Is neoadjuvant chemoimmunotherapy superior to adjuvant therapy for all stages of early-stage non-small cell lung cancer?
Following the initial vote, Dr. Smit attempted to convince the audience that neoadjuvant chemoimmunotherapy is superior to adjuvant immunotherapy.
“Administration of immunotherapy before surgery induces an immune response from a larger population of T cells that resides inside the bulk of the tumor,” Dr. Smit said. “They induce a systemic immune response at both the local and distant sites before resection of the tumor bed, thereby leaving behind a larger number of antitumor T cells. In other words, you have a better chance of getting a response at micrometastatic sites with neoadjuvant therapy.”
After reviewing this rationale, Dr. Smit focused on addressing the most cited concerns regarding neoadjuvant therapy in NSCLC:
- Risk of delayed or cancelled surgery or disease progression prior to surgery
- Unexpected surgical complications related to neoadjuvant therapies
Additionally, there is concern there would be a lack of pathological confirmation prior to the initiation of treatment and a risk of overtreatment.
“This we cannot argue,” he said. “It’s true.”
However, Dr. Smit did argue that the first two cited concerns are not true—primarily with data from phase II studies, which Dr. Wakelee would later highlight during her rebuttal.
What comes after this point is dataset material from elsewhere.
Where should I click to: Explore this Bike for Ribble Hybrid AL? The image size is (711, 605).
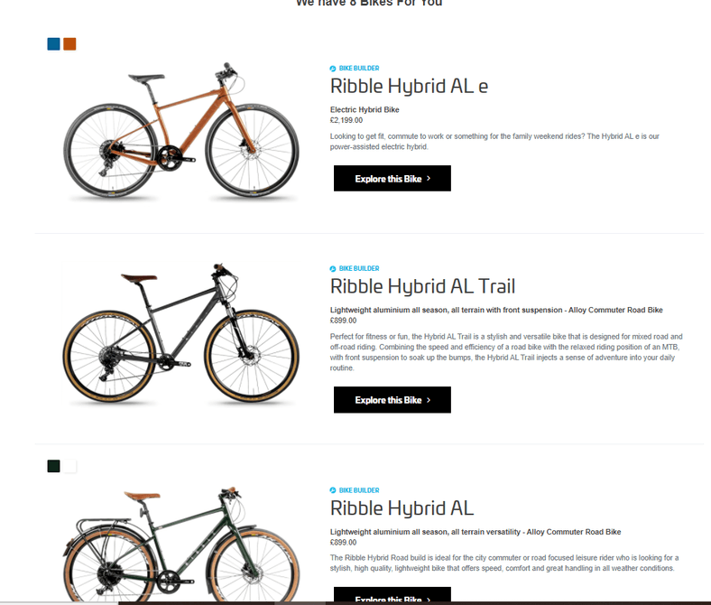tap(392, 595)
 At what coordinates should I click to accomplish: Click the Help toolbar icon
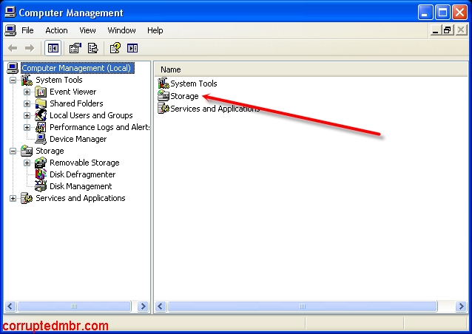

“Potentially resectable disease that doesn’t get resection due to disease progression is probably dependent on the stage of disease at presentation,” Dr. Smit said.
He cited the phase III CheckMate 816 data where 5% of patients with stage IB had no resection versus 8% of patients with stage III.
“In other words, the more advanced stage at presentation or at inclusion in the trial, the more chance you have of having disease progression,” Dr. Smit said. “What we need to consider is that adjuvant trials include patients at a different point in time. These trials include patients that have R0 resections already. But they don’t tell you how many patients were not included because they had disease progression prior to surgery. How many patients did not complete planned chemotherapy after surgery due to progression of disease? How many patients did not receive immunotherapy after chemotherapy because of progression of disease?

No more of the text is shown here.